Most Scenic Roads for Road Tripping in Ireland

Ireland is famous all over the world for its sensational scenery and laid-back pace of living, especially in its more rural areas. This makes Ireland a great country for road trips. There are many scenic roads in Ireland for road tripping, offering plenty of opportunities to spot sheep.

In this post, we’ll show a few of the most loved scenic roads in Ireland to get you revved up and ready for the road!

Top 5 Scenic Roads in Ireland for a Self-Drive Holiday

Wild Atlantic Way

Ireland’s longest route, the mesmerizing Wild Atlantic Way, is described as the first long-distance touring route and the longest coastal road in the world.
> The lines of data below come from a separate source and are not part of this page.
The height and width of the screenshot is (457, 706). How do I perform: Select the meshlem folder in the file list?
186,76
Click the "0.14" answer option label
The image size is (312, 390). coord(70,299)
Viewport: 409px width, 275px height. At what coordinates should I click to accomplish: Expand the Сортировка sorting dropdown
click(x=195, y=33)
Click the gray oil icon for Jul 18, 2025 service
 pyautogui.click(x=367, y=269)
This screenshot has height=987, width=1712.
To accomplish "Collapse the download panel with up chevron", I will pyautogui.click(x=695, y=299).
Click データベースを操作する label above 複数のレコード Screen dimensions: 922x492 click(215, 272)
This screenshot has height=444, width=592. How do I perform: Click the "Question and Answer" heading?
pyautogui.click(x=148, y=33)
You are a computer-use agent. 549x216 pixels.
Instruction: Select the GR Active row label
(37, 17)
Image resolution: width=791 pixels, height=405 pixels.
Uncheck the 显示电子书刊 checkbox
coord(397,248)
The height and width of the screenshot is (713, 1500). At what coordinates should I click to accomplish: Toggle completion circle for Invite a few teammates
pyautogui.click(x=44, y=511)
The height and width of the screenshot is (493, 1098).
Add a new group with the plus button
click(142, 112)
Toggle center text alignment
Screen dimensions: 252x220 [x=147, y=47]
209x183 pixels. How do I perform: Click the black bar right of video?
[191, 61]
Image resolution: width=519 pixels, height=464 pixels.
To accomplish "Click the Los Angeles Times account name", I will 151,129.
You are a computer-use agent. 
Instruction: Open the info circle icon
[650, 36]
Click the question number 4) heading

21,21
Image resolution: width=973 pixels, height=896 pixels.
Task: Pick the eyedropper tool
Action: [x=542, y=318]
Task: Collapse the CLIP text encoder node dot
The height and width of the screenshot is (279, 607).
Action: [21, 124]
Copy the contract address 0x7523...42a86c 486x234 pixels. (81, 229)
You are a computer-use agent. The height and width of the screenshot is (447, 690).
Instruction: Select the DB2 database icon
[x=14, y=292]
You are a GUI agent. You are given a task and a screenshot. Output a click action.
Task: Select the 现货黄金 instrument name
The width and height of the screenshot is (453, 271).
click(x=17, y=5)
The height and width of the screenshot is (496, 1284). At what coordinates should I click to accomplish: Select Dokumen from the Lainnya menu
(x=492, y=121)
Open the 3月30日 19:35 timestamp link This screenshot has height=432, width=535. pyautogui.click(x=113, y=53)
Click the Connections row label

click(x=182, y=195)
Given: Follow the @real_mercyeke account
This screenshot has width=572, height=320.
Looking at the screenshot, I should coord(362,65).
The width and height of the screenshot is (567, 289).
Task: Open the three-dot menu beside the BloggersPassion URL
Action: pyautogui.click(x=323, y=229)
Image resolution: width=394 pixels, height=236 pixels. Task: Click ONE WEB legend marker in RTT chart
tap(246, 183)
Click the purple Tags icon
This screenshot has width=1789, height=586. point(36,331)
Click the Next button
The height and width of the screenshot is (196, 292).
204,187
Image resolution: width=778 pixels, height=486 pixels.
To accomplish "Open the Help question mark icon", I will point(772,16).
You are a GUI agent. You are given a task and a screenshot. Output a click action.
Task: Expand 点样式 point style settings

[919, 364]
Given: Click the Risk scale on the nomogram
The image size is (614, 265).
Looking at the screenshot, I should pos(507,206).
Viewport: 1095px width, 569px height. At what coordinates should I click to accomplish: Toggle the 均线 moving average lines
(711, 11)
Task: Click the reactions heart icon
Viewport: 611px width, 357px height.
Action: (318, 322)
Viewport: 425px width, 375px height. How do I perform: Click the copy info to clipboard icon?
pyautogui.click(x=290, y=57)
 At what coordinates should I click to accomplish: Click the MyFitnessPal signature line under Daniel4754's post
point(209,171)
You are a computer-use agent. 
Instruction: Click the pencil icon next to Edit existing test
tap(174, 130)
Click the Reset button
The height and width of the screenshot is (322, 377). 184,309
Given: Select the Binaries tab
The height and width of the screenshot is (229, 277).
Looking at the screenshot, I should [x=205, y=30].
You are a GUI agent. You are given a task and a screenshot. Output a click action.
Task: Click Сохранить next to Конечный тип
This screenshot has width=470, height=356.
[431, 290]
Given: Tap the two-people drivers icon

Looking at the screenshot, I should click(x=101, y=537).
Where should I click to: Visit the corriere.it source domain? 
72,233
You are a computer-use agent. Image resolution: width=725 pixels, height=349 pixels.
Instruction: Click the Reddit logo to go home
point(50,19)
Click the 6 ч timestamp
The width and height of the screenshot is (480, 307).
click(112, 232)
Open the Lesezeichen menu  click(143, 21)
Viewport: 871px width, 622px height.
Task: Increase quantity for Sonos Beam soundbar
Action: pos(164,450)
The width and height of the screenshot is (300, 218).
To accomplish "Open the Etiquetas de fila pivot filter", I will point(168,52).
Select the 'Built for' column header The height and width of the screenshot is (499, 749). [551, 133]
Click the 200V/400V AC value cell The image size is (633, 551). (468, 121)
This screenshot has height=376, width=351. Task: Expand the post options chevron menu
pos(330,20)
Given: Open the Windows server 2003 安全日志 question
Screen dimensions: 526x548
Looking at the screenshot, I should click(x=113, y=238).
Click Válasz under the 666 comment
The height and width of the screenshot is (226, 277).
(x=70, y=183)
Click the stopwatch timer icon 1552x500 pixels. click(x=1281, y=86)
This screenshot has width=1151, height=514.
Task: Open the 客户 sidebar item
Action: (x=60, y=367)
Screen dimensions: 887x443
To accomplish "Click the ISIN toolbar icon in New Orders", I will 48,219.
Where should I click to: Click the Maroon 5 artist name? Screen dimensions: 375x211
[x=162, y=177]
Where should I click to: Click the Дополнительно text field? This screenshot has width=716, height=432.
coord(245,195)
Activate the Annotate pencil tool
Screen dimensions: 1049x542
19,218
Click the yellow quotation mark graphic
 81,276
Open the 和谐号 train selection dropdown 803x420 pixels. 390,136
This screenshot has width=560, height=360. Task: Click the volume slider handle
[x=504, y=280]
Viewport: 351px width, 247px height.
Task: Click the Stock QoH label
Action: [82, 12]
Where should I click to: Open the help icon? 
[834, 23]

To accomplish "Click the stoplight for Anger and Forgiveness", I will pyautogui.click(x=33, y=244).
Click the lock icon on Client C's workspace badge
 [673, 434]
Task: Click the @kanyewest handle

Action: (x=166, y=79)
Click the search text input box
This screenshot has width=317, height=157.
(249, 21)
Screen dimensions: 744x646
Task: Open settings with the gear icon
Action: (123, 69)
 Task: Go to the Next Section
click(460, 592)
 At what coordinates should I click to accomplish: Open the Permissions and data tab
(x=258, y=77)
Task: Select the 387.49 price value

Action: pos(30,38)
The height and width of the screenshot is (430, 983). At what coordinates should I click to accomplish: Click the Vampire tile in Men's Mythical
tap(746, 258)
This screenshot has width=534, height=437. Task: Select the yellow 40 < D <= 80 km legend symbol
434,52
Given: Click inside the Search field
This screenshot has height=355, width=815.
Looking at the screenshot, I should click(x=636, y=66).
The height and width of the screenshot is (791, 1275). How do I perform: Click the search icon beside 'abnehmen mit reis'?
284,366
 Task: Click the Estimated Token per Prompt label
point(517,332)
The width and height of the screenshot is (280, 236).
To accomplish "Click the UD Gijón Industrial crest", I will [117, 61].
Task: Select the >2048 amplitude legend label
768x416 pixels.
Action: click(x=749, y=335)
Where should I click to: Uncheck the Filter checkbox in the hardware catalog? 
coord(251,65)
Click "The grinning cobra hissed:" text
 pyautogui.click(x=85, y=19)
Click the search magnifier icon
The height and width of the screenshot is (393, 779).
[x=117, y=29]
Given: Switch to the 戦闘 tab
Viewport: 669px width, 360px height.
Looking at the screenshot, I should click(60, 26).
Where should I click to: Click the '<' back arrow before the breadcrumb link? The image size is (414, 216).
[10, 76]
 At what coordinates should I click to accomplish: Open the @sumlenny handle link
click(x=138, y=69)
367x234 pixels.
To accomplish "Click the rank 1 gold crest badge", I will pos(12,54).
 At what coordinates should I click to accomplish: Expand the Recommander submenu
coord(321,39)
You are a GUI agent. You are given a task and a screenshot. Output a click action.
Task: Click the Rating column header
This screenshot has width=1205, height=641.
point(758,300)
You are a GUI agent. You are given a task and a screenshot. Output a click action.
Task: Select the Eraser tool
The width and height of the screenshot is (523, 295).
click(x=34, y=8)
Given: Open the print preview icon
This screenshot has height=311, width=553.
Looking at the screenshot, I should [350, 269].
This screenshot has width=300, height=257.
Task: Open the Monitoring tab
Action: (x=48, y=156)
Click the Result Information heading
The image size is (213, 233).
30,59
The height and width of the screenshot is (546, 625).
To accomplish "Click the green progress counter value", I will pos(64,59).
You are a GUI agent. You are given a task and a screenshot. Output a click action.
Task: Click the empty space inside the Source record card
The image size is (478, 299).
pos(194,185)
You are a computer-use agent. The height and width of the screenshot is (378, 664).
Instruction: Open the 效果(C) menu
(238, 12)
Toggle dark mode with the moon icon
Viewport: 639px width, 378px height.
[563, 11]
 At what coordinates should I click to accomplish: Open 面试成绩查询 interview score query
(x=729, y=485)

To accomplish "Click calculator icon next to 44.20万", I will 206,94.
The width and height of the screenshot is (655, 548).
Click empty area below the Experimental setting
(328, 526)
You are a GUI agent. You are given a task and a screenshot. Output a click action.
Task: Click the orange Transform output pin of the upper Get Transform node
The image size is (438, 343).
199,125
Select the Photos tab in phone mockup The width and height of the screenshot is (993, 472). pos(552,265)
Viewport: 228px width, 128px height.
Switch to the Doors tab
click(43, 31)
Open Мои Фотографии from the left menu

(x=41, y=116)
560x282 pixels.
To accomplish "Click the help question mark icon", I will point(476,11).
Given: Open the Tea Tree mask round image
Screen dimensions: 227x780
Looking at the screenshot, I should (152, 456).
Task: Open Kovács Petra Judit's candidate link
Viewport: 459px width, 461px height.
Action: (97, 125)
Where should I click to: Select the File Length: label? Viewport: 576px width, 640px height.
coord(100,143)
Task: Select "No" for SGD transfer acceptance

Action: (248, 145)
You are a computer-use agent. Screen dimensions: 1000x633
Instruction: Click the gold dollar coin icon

The entire road is a phenomenal 1,553 miles long and you’ll find yourself pulling over often to take in the photogenic views on the way.

Length: 1,553 miles (2,500 kilometers)

Scenic Roads in Ireland: Wild Atlantic Way
Wild Atlantic Way

Giant’s Causeway Coastal Route

Ireland’s northern coastline is simply spellbinding. This 195-mile route along the Causeway Coast in County Antrim to the historic walled city of Derry just screams “road trip”! Take a ferry out to Rathlin Island from pretty Ballycastle, and afterward the brave among you can cross the daunting Carrick-a-Rede Rope Bridge.

You will never regret a visit to the Giant’s Causeway to see the hexagonal basalt columns, which were created millions of years ago when volcanic lava cooled down. Further along the track, the windswept ruins of Dunluce Castle is a magical viewpoint for the Aurora Borealis, when sunspot activity is high in winter. Only one word describes this scenic driving route and that word is “epic”.

Length: 195 miles (314 kilometers)

Carrick-a-Rede Rope Bridge
Carrick-a-Rede Rope Bridge

The Burren

Driving around The Burren in County Clare, you’ll find yourself on one of the most extraordinary scenic roads in Ireland. The rocky karst terrain is almost lunar in its eerie beauty. The 52-mile route from Kilfenora begins with ancient carved crosses. Make your way to Lisdoonvarna, home of the infamous matchmaking festival. Onward toward Ballyvaughan, a charming little village by the sea and nearby Aillwee Cave with its award-winning visitor center.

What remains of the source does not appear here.